Pictures excluded, copy all of the data below exactly.

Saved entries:
==========

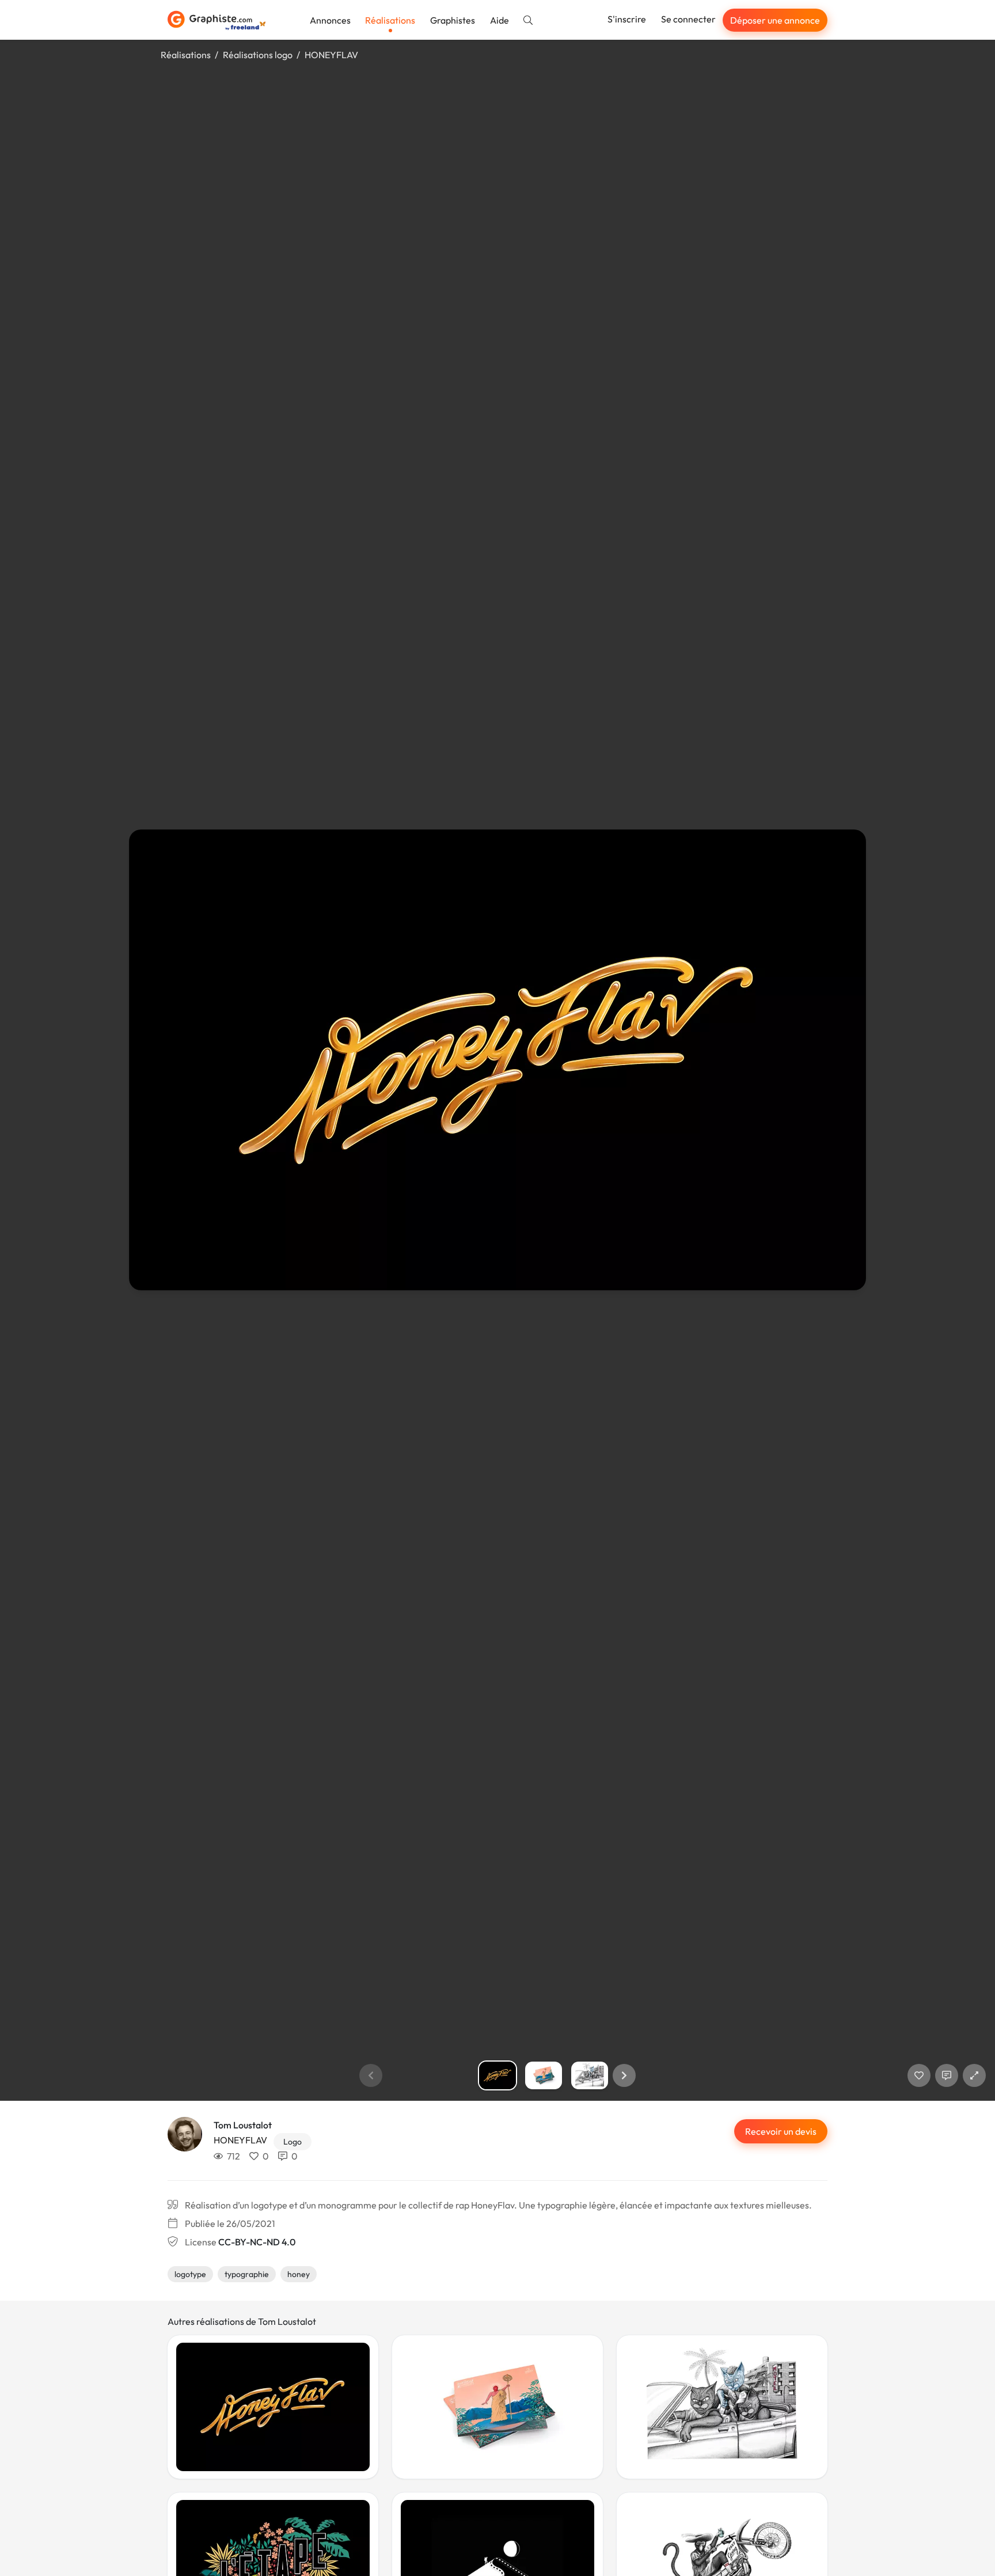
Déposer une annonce (775, 20)
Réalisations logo (258, 54)
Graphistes (452, 20)
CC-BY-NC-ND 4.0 (256, 2242)
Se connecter (688, 19)
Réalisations (390, 20)
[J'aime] (919, 2075)
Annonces (330, 20)
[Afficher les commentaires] (946, 2075)
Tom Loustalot (243, 2125)
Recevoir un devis (780, 2131)
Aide (499, 20)
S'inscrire (626, 19)
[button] (624, 2075)
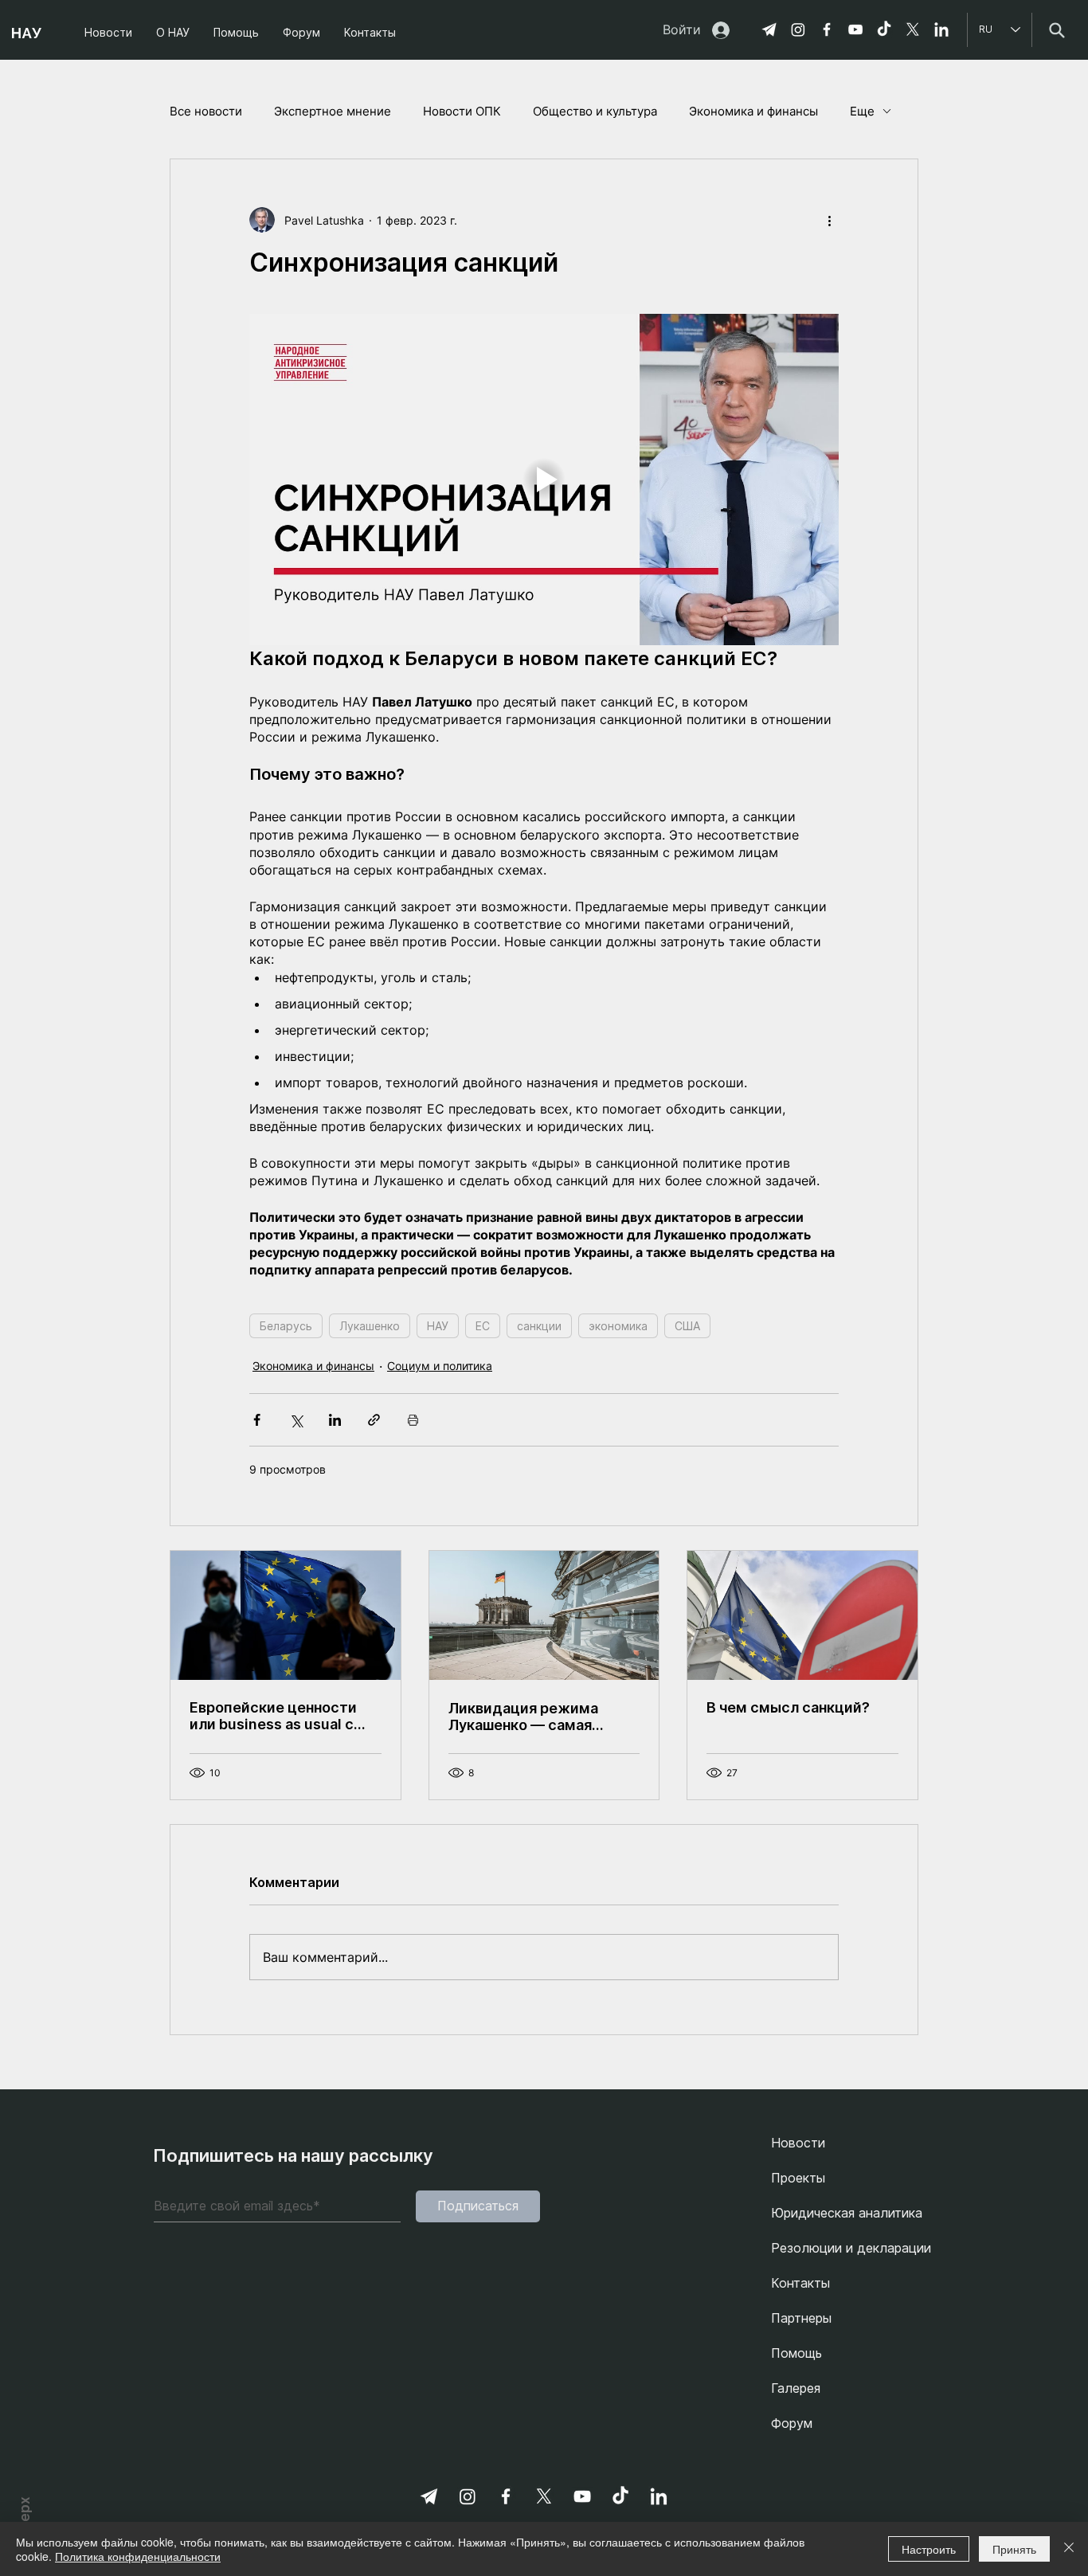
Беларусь (286, 1326)
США (687, 1326)
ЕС (483, 1326)
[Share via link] (374, 1419)
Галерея (795, 2388)
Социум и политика (439, 1365)
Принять (1014, 2549)
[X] (913, 29)
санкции (539, 1326)
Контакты (800, 2283)
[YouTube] (855, 29)
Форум (791, 2423)
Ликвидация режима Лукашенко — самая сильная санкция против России (535, 1716)
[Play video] (544, 479)
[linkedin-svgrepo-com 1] (941, 29)
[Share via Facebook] (256, 1419)
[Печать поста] (413, 1419)
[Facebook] (827, 29)
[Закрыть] (1068, 2549)
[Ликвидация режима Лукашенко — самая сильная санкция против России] (544, 1615)
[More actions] (829, 219)
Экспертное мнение (332, 111)
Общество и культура (595, 111)
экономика (618, 1326)
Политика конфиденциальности (138, 2556)
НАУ (437, 1326)
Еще (862, 111)
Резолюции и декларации (851, 2248)
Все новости (206, 111)
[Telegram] (769, 29)
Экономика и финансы (753, 111)
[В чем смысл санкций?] (802, 1615)
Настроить (929, 2549)
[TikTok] (884, 29)
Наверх (25, 2520)
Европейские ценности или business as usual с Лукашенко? (273, 1715)
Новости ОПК (462, 111)
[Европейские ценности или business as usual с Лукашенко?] (285, 1615)
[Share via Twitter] (295, 1419)
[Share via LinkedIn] (334, 1419)
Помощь (796, 2353)
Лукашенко (369, 1326)
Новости (798, 2143)
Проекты (798, 2178)
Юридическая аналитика (846, 2213)
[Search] (1056, 30)
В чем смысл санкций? (788, 1707)
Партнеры (801, 2318)
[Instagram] (798, 29)
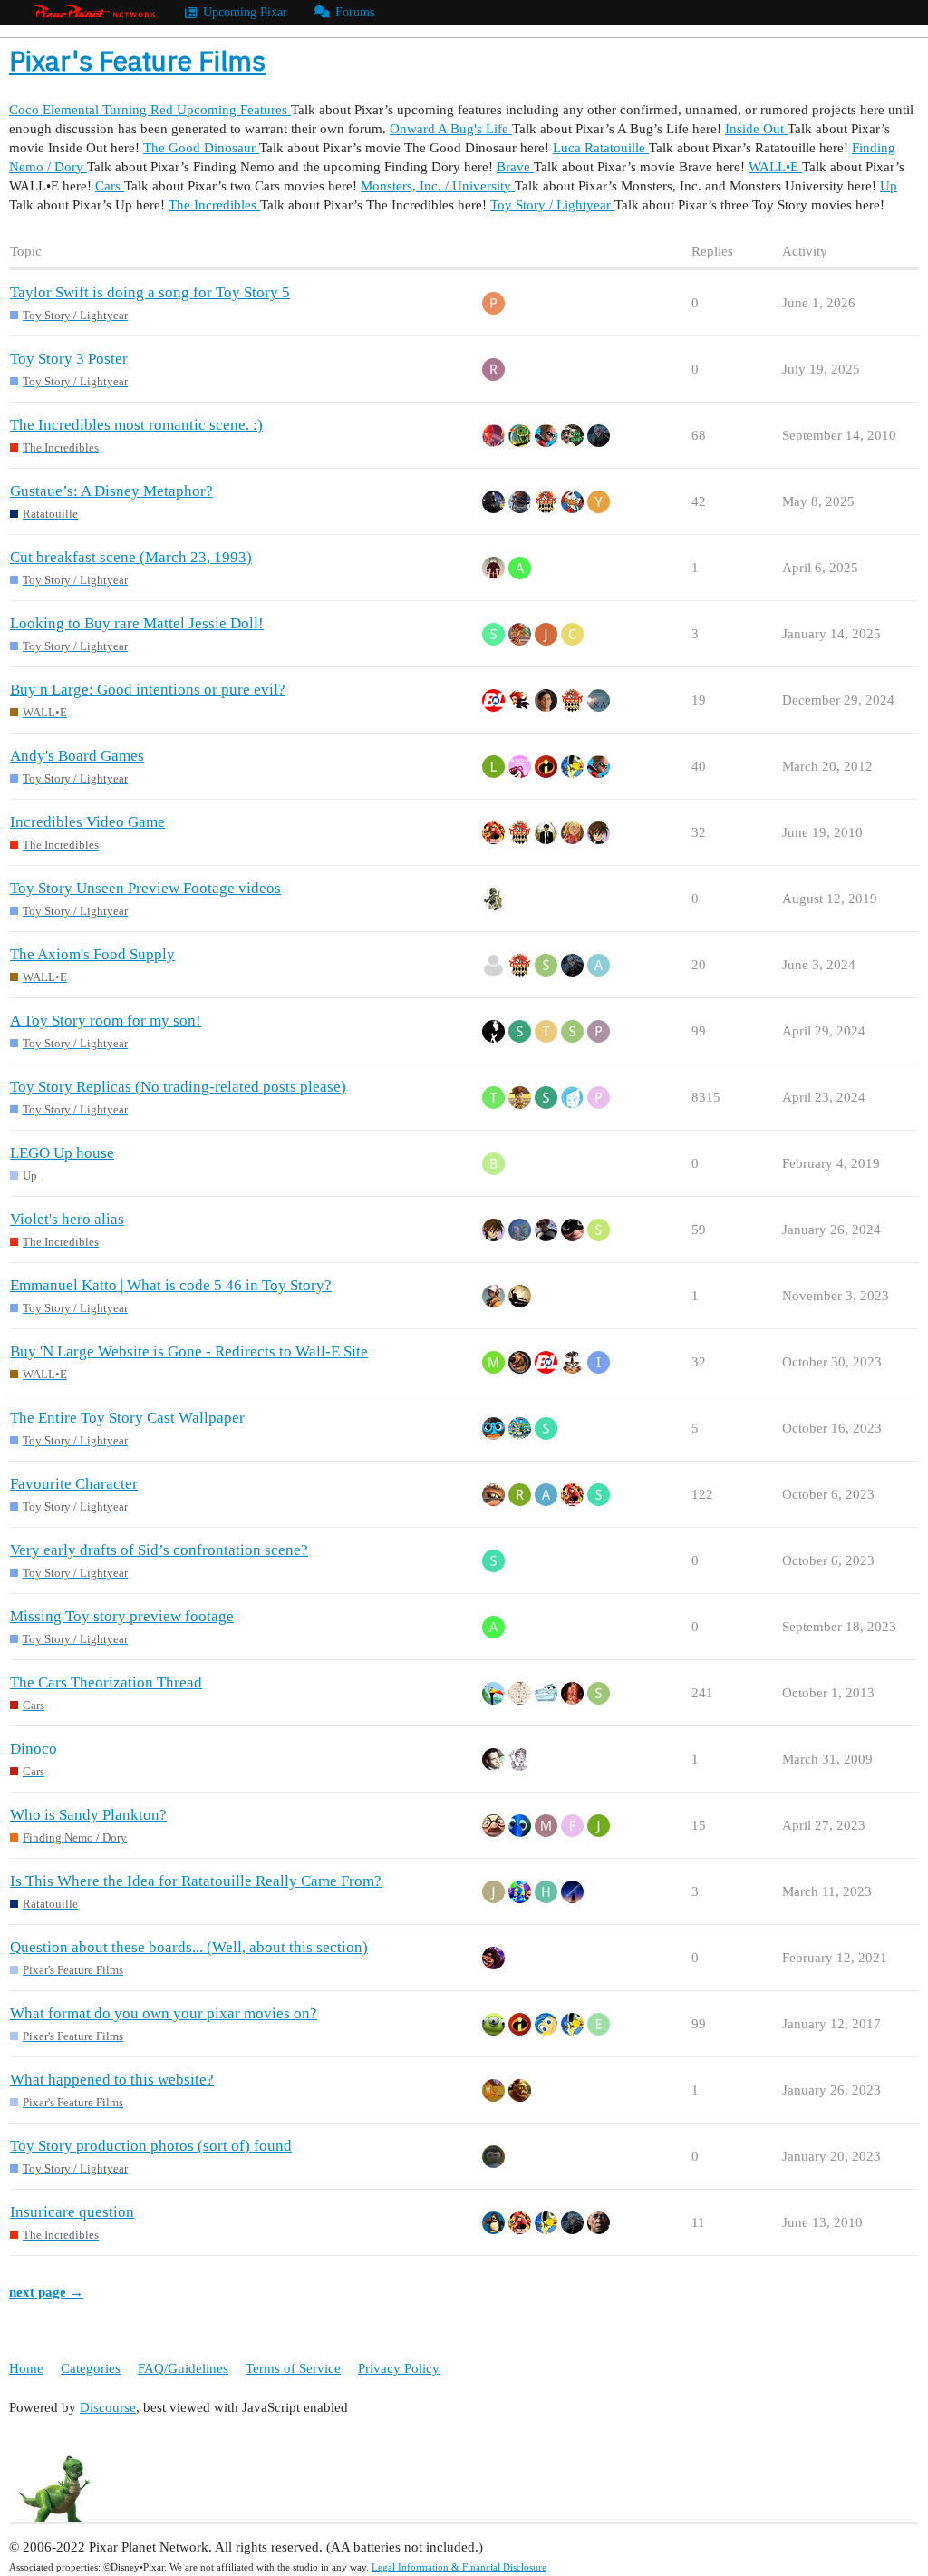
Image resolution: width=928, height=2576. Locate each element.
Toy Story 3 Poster (69, 358)
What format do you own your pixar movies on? (163, 2013)
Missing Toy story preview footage (122, 1616)
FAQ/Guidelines (183, 2368)
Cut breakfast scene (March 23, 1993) (131, 557)
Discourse (108, 2407)
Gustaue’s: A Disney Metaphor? (111, 491)
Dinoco (33, 1748)
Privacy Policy (399, 2368)
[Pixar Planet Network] (94, 12)
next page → (46, 2292)
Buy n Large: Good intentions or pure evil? (147, 689)
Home (26, 2368)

==========

WRITTEN SOLUTION:
Déposer une annonce (775, 20)
Réalisations logo (258, 54)
Graphistes (452, 20)
CC-BY-NC-ND 4.0 (256, 2242)
Se connecter (688, 19)
Réalisations (390, 20)
[J'aime] (919, 2075)
Annonces (330, 20)
[Afficher les commentaires] (946, 2075)
Tom Loustalot (243, 2125)
Recevoir un devis (780, 2131)
Aide (499, 20)
S'inscrire (626, 19)
[button] (624, 2075)
Беларусь (286, 1326)
США (687, 1326)
ЕС (483, 1326)
[Share via link] (374, 1419)
Галерея (795, 2388)
Социум и политика (439, 1365)
Принять (1014, 2549)
[X] (913, 29)
санкции (539, 1326)
Контакты (800, 2283)
[YouTube] (855, 29)
Форум (791, 2423)
Ликвидация режима Лукашенко — самая сильная санкция против России (535, 1716)
[Play video] (544, 479)
[linkedin-svgrepo-com 1] (941, 29)
[Share via Facebook] (256, 1419)
[Печать поста] (413, 1419)
[Facebook] (827, 29)
[Закрыть] (1068, 2549)
[Ликвидация режима Лукашенко — самая сильная санкция против России] (544, 1615)
[More actions] (829, 219)
Экспертное мнение (332, 111)
Общество и культура (595, 111)
экономика (618, 1326)
Политика конфиденциальности (138, 2556)
НАУ (437, 1326)
Еще (862, 111)
Резолюции и декларации (851, 2248)
Все новости (206, 111)
[Telegram] (769, 29)
Экономика и финансы (753, 111)
[В чем смысл санкций?] (802, 1615)
Настроить (929, 2549)
[TikTok] (884, 29)
Наверх (25, 2520)
Европейские ценности или business as usual с Лукашенко? (273, 1715)
Новости ОПК (462, 111)
[Европейские ценности или business as usual с Лукашенко?] (285, 1615)
[Share via Twitter] (295, 1419)
[Share via LinkedIn] (334, 1419)
Помощь (796, 2353)
Лукашенко (369, 1326)
Новости (798, 2143)
Проекты (798, 2178)
Юридическая аналитика (846, 2213)
[Search] (1056, 30)
В чем смысл санкций? (788, 1707)
Партнеры (801, 2318)
[Instagram] (798, 29)
Image resolution: width=928, height=2576. Locate each element.
Toy Story 3 Poster (69, 358)
What format do you own your pixar movies on? (163, 2013)
Missing Toy story preview footage (122, 1616)
FAQ/Guidelines (183, 2368)
Cut breakfast scene (March 23, 1993) (131, 557)
Discourse (108, 2407)
Gustaue’s: A Disney Metaphor? (111, 491)
Dinoco (33, 1748)
Privacy Policy (399, 2368)
[Pixar Planet Network] (94, 12)
next page → (46, 2292)
Buy n Large: Good intentions or pure evil? (147, 689)
Home (26, 2368)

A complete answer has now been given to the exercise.